A hybrid system (dynamic on a static) properly backed up being used in pruning operations. Photo: Michael Tain

One of the largest advantages of a dynamic system, and one that makes it fairly easy to ascend, is that the weight of the climber is divided between the two parts of rope, thus the climber is only having to “pull up” half their weight with each ascent movement. This advantage can also be viewed as a disadvantage in that the user has to move twice as much rope to ascend, as to move up 1 foot the climber has to pull 1 foot down on the running end of the rope and 1 foot up on the working end. The forces experienced by the tie-in point (TIP) will be equal to roughly the weight of the user, though this can be magnified fairly seriously by a “drop” into the line or other occurrences that generate some velocity.

Climbers using dynamic systems have a variety of attachment/ascent methods available to them, including mechanical devices, closed climbing hitches and open climbing hitches. The most traditional is to not only tie in with the end of the climbing line, but also leave a long enough tail to create the climbing hitch, typically a Taut-line or Blake’s hitch; and while this method is often neglected by arborists who have “moved on” to more sophisticated and demanding knots, it should be learned and known by all practitioners. After all, if a climber drops their heat-resistant ultra-strong eye and eye while retying in the top of the tree, their options for work, let alone descent, are going to be pretty limited if they don’t know how to use a traditional system.

There are a number of methods to ascend with a dynamic climbing system, most of which require the user to coordinate a number of body movements fairly smoothly. The body thrust is one that many climbers are familiar with, though many may not think of it with fondness, as using this method for long ascents can sometimes seem to be a physical torture designed to punish a climber’s past transgressions. A fairly straightforward, and to most users instinctive, method is to “hand over hand” up the rope; and the addition of a slack-tending pulley beneath the hitch and an attentive ground person can also make this method a safe one by not allowing dangerous slack in the line that could lead to a major “drop.” The footlock can even be used in dynamic systems or even a variety of appropriate ascenders, but, once again, due to the nature of the system, twice as much rope will have to be moved.

  • Static systems: This system is one where no part of the rope is moving while it is being used, and includes a variety of uses, including footlocking on both parts of the rope, single rope ascent with ascenders and the like, and even working the whole tree on a single line with the new tools available like the Unicender or Rope Wrench.

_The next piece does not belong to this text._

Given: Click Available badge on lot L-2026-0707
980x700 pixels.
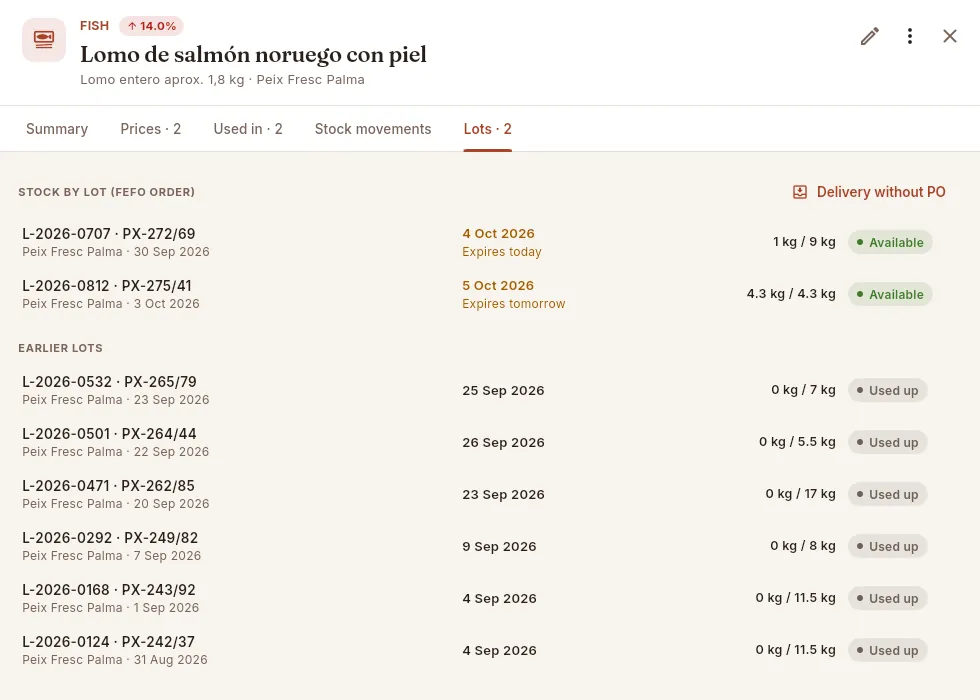Looking at the screenshot, I should click(890, 242).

In addition, a dynamic system may be placed upon a static system, creating a sort of hybrid where the static system is used in the ascent and the dynamic system attached to it used for movement and work within the canopy.

A static system that employs both parts of the line does not change the forces experienced by the TIP all that greatly, regardless of whether it is being used for ascent or in combination with a hybrid system for work, though once again “drops” into the line and possibly rope angles/bending moments can magnify these forces. A static system using a single part of the line, or single rope technique (SRT), does change the TIP forces. Since only one part of the line is being used, both it and the anchored part of the line are seeing the full weight of the climber, which puts twice the user’s weight on the TIP, magnified by any “drops” or impositions by gravity. While this should not be a problem if the climber is judicious in their choice of TIPs and takes the additional precaution of running the line over and through multiple crotches/branches, it is certainly something to be aware of when using single-rope static systems.

The “old favorite” spurs being used during a removal. Photo: Michael Tain

Static systems have their own unique requirements that distinguish them from dynamic systems, and in addition will be influenced by what method is being used to ascend. For example, the use of simple footlock technique on both parts of the line can lead the climber into an area of trouble if they advance their hitch into the “spread” of the line, the area immediately beneath the branch or crotch that holds the two parts of rope separate. This can cause the hitch to fail and not grab when the user’s weight is placed on it, but is easily rectified by running an Alpine butterfly or other midline hitch up to the branch to hold both parts of rope fairly close together and eliminate the “spread.”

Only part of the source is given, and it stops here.